Leaving work for the week is stressful. Employees and customers come up with all sorts of questions five minutes before you leave, and even more questions the first few hours after you've gone. That ding-ding-ding noise isn't the airport loudspeaker or the check engine function on your car, it's your smart phone blowing up. That's why my favorite part of airplane travel is turning off my phone, sitting back and relaxing. After ignoring the flight attendants' demonstration of seatbelt functionality (they typically go around and make sure everyone's seatbelt is fastened before the demonstration anyway) I break out a magazine.

Work has been busy the past few months, which cuts into my reading time, so I have a few back issues of Inc. to catch up on. Flipping through the pages, I see Jason Fried's monthly column. He's the guy who started 37 Signals, which produces Basecamp, a web-based project management program. In his article, Fried talks about meeting a Harvard marketing professor who shared this quote from Henry Ford:

If you need a machine and don't buy it, you will ultimately find that you have paid for it and don't have it.

BOOM, I'm in BCMC mode, thinking about equipment and the productivity of our production lines. Is there a piece of equipment we should implement but have been blind to its potential contribution? Is there something we've mothballed that would be better used in a different part of our operation? These are the questions I usually ask myself at the end of BCMC, not the start. I have a feeling this is going to be a productive and successful BCMC for me.

Now for a few ideas that may make it a successful BCMC for you ...

The project management program we use at our company has moved our business from a chaotic <four letter word> to an organized and capable component manufacturer. It allows me to set production start and end dates, delivery dates, to-dos for the various portions of our production lifecycle, and upload files for sealed drawings, layouts and even build paperwork that would otherwise find its way to a black hole. Now our guys can check off which individual trusses they've cut and pressed, look up a cut sheet, and see deadlines for today and the rest of the week. Anyone in our organization who takes a call from the customer can log the details from that call into the job. I know a few of our industry's plate suppliers have also created software to do exactly this. No matter which program a company chooses, the point remains: project management software can make your business much more efficient and organized, saving you time and money. I'm looking for feedback on this topic as a potential session for BCMC 2013. If you see me on the floor, please let me know your thoughts, which program(s) you use and why, or if you're still scratching your head on the definition of project management software.
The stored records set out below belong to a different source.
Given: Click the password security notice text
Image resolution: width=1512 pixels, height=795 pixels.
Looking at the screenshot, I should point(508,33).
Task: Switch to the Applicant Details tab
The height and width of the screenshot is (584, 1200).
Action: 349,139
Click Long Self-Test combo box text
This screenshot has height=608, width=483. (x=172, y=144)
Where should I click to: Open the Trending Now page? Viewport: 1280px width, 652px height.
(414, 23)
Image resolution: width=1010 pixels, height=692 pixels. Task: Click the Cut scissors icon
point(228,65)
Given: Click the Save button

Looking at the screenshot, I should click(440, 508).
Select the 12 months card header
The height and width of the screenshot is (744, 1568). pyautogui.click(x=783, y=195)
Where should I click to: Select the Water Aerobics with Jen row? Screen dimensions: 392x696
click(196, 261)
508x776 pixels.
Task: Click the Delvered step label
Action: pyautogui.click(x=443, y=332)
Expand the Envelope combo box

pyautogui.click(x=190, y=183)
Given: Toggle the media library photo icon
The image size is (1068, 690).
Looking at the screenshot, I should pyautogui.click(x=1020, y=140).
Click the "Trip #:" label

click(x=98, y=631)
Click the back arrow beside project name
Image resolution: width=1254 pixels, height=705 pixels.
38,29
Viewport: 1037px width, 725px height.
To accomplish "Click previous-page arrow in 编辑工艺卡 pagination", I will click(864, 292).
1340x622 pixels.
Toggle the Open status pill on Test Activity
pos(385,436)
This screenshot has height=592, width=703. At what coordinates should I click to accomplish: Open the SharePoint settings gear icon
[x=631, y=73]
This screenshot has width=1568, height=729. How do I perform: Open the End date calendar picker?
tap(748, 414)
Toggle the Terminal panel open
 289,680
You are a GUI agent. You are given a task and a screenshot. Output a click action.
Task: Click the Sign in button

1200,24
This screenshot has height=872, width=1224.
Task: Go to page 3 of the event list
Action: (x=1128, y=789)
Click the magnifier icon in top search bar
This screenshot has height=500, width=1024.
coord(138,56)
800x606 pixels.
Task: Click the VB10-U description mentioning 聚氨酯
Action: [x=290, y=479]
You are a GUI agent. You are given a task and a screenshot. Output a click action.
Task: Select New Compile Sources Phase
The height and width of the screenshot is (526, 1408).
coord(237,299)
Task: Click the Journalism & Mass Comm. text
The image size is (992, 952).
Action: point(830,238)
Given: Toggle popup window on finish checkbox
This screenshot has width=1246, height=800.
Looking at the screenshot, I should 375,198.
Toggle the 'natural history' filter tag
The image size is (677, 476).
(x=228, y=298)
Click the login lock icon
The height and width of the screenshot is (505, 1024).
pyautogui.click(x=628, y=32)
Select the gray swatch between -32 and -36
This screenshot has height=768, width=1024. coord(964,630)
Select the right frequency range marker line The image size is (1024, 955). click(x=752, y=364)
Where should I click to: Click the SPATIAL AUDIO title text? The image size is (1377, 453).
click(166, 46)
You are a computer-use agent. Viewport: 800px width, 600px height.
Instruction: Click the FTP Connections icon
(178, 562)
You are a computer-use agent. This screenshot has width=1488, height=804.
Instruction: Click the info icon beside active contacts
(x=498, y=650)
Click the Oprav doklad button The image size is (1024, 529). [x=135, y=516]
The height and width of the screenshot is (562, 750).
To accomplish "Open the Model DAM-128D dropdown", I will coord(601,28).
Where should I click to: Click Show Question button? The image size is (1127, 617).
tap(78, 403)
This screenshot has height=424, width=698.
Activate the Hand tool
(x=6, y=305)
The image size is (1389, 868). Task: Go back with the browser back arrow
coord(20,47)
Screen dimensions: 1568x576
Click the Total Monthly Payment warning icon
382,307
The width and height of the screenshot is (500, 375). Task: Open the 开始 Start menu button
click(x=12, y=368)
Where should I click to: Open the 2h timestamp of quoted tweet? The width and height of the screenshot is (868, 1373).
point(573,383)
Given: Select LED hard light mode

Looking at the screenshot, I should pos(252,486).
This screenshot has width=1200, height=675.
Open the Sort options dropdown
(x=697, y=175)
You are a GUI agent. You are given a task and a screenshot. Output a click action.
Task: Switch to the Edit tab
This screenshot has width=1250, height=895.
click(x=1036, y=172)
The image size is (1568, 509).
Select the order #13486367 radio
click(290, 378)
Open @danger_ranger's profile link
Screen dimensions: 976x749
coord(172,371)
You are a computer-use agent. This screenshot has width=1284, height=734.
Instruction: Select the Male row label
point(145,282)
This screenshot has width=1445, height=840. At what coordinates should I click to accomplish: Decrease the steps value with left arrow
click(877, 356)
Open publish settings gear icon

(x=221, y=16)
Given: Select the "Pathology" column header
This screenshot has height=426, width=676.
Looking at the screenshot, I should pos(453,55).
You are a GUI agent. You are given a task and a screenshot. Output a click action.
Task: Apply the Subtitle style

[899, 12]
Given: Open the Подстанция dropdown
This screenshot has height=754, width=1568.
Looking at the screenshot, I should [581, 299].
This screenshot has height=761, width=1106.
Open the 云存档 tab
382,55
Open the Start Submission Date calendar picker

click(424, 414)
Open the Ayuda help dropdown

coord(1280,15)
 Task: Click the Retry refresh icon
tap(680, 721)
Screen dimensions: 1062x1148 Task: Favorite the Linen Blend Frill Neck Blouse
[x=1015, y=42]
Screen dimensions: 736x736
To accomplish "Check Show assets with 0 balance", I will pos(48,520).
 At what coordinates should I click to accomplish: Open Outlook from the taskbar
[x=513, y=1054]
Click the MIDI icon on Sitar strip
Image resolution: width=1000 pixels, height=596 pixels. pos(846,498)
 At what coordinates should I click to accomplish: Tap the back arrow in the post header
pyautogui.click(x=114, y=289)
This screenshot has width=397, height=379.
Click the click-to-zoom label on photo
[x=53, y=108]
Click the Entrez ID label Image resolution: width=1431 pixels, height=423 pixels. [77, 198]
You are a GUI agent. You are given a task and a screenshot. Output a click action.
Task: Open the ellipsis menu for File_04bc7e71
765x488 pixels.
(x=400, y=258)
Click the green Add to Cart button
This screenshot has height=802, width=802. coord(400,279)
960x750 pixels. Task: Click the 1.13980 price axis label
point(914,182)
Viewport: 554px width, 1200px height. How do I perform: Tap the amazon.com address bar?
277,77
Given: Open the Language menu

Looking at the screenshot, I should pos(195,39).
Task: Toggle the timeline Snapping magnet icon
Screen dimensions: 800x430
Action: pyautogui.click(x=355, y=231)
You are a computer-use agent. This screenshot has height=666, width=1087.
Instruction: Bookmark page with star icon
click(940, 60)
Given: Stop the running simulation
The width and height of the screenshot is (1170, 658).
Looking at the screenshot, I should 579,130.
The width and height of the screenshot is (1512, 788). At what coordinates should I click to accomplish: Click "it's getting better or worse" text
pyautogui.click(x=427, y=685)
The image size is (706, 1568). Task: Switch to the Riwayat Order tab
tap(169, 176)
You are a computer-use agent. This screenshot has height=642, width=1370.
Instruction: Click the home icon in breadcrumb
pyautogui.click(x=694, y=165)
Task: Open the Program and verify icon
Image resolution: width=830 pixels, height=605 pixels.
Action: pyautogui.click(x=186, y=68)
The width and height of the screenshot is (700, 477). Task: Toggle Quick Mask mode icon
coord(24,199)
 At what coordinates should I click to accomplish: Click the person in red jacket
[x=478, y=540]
After the epiphany that led to this blog, I continued reading Mr. Fried's article. He went on to compare emerging start-ups to established companies in the tech/software world. Smaller companies will side with the tools (software, equipment, etc.) that are most functional and cost effective in the current marketplace, whereas established businesses will use what they know with marginal gains and less risk of the unknown. That got me thinking again about Henry Ford's quote. If there is something that will make you more efficient in the near term and you elect not to employ it, someone else will come along and exploit your inefficiency.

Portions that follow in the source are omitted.